Нет, я тоже не трус и, как любой другой человек, умею противостоять реальной опасности или смеяться над призрачными страхами, поражающими наше воображение. Но, повторяю, в голове моей все смешалось, мысли путались, нервы были напряжены до предела. И разве не было во всем этом чего-то тревожного и необъяснимого, что могло бы внести сумятицу в душу самого отважного человека?
Мои пальцы лихорадочно сжимали лист бумаги, а глаза вновь и вновь перечитывали пугающие строки: «Не делайте никаких движений… не кричите… в противном случае вы погибли».
«Ну, хватит! – подумал я. – Это просто шутка, дурацкий розыгрыш».
Я едва не рассмеялся, мне очень хотелось громко рассмеяться. Но что меня остановило? Какой смутный страх сдавил мне горло?
По крайней мере я должен задуть свечу. Нет, я не мог этого сделать. Ведь в письме было написано: «никаких движений… в противном случае вы погибли».
Да и зачем бороться с предчувствиями, порой более настойчивыми, чем реальные факты? Надо просто закрыть глаза. И я закрыл глаза.
В тот же миг в тишине раздался легкий шорох, потом скрип. Мне показалось, что эти звуки доносились из большой соседней комнаты, которую я превратил в рабочий кабинет. От спальни ее отделяла только прихожая.

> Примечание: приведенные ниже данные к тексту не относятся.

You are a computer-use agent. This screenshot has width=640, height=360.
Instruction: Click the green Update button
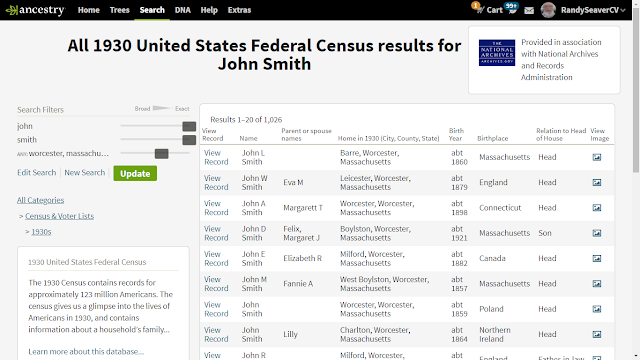point(135,173)
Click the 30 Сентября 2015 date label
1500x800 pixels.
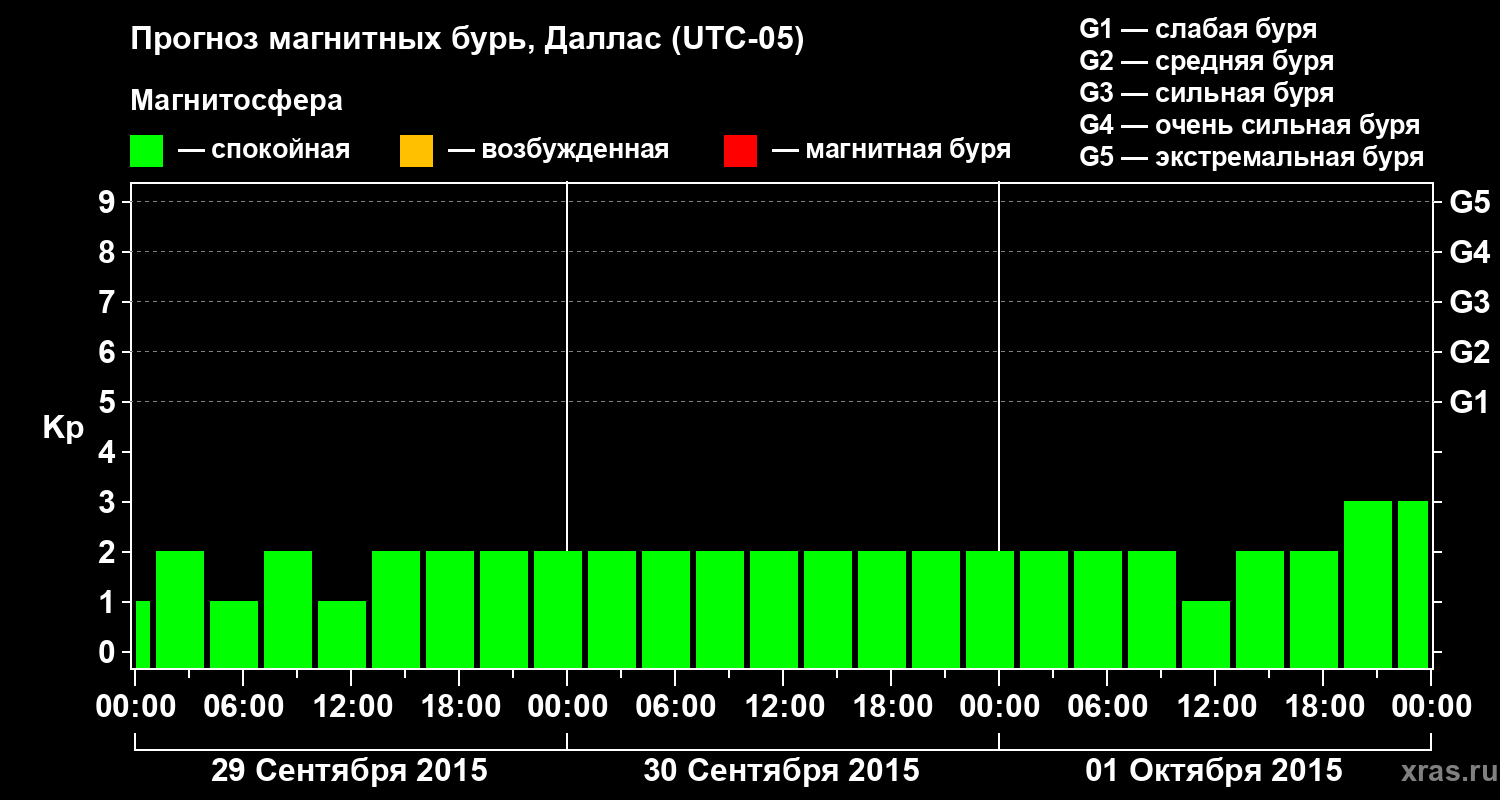[x=781, y=771]
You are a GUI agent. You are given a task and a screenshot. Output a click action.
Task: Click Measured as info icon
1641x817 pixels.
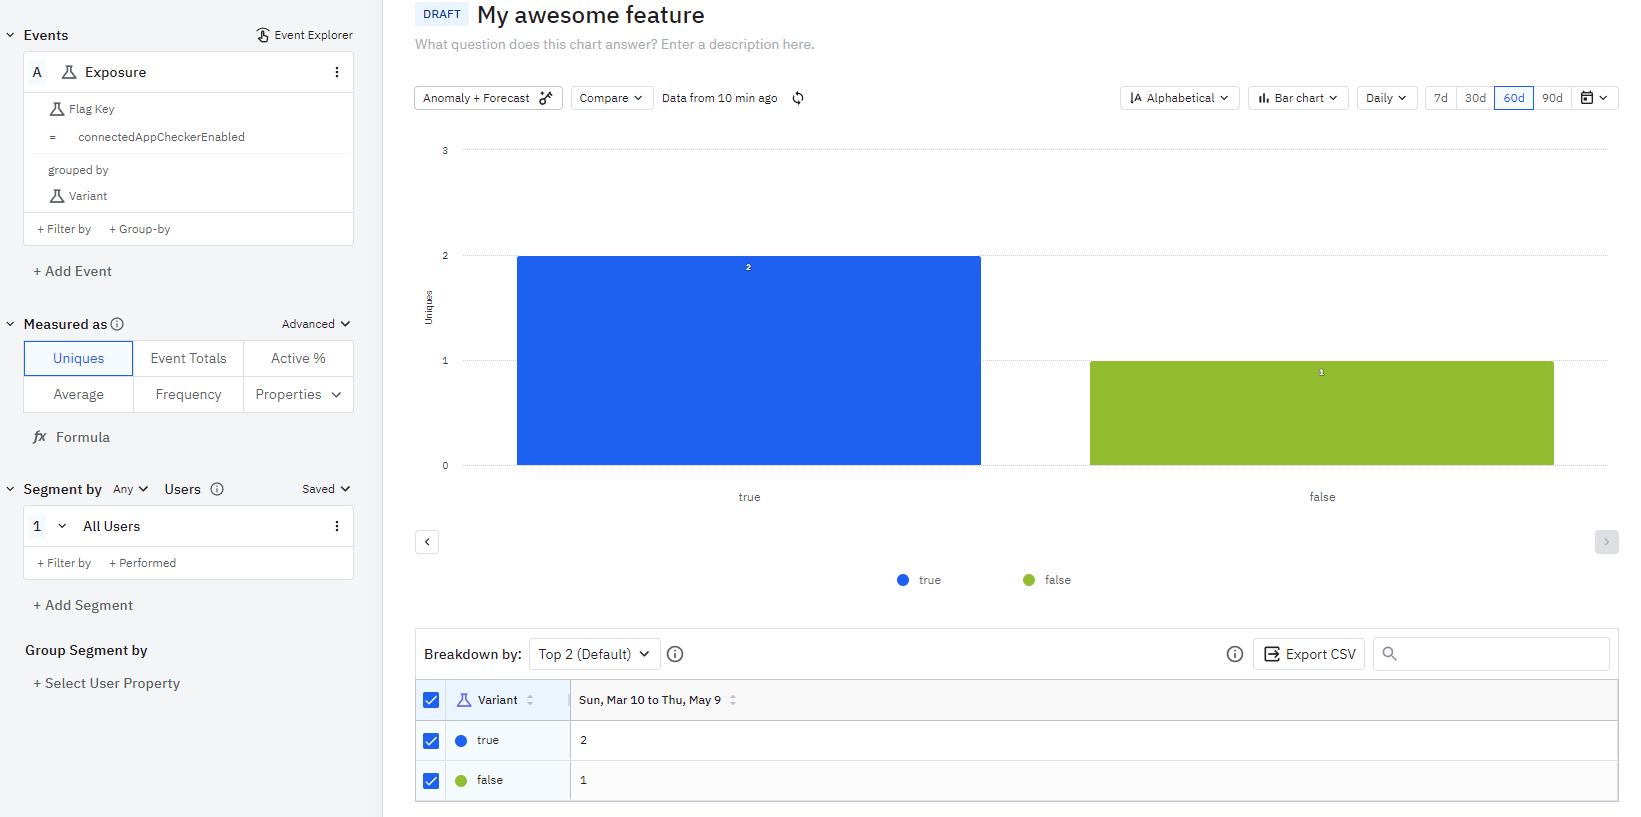pyautogui.click(x=117, y=324)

Приближение настоящей опасности взбудоражило меня. Казалось, я сейчас встану, схвачу револьвер и брошусь в ту комнату. Но я даже не привстал: одна из занавесок левого окна, напротив меня, зашевелилась.
Сомнений не оставалось. Занавеска шевелилась. Вот она опять шевелится! И я увидел – о, я отчетливо увидел – в узком пространстве между занавесками и окном человеческую фигуру, слишком большую, отчего ткань топорщилась.
Этот человек тоже видел меня сквозь крупное плетение ткани. И тогда я все понял. В то время как другие уносили добычу, этот человек стоял на страже и следил за мной. Встать? Схватить револьвер? Невозможно… Он был здесь! Малейшее движение, малейший крик – и я пропал!
От неистового толчка дом содрогнулся, затем последовали удары послабее, по два-три подряд, словно кто-то стучал молотком по гвоздям. По крайней мере именно такая картина возникла в моем разгоряченном мозгу. К ударам молотка примешивались другие громкие звуки. Стоял настоящий грохот, свидетельствующий о том, что воры, ничего не опасаясь, действовали без всякого стеснения.
Они оказались правы: я не двигался. Было ли это с моей стороны трусостью? Нет, скорее всего, я просто оцепенел, был не в состоянии пошевелить рукой или ногой. И, конечно, я прислушался к здравому смыслу. В конце концов, зачем бороться? Этот человек действовал не один. На его зов примчались бы десять других. Стоило ли рисковать жизнью, чтобы спасать ковры и безделушки?
Эта пытка длилась всю ночь. Невыносимая пытка, жуткая тревога! Шум стих, но я все время ждал, что он возобновится. А этот человек! Человек, который следил за мной с оружием в руках! Я не сводил с него испуганных глаз. А как билось мое сердце! Пот ручьями тек по моему лбу, да и всему телу!
И вдруг меня охватило невыразимое блаженство: по бульвару проехала повозка молочника. Я узнал ее по скрипу колес. В то же самое время мне показалось, что забрезжили первые утренние лучи, пробиваясь сквозь закрытые жалюзи, что уже начало светлеть.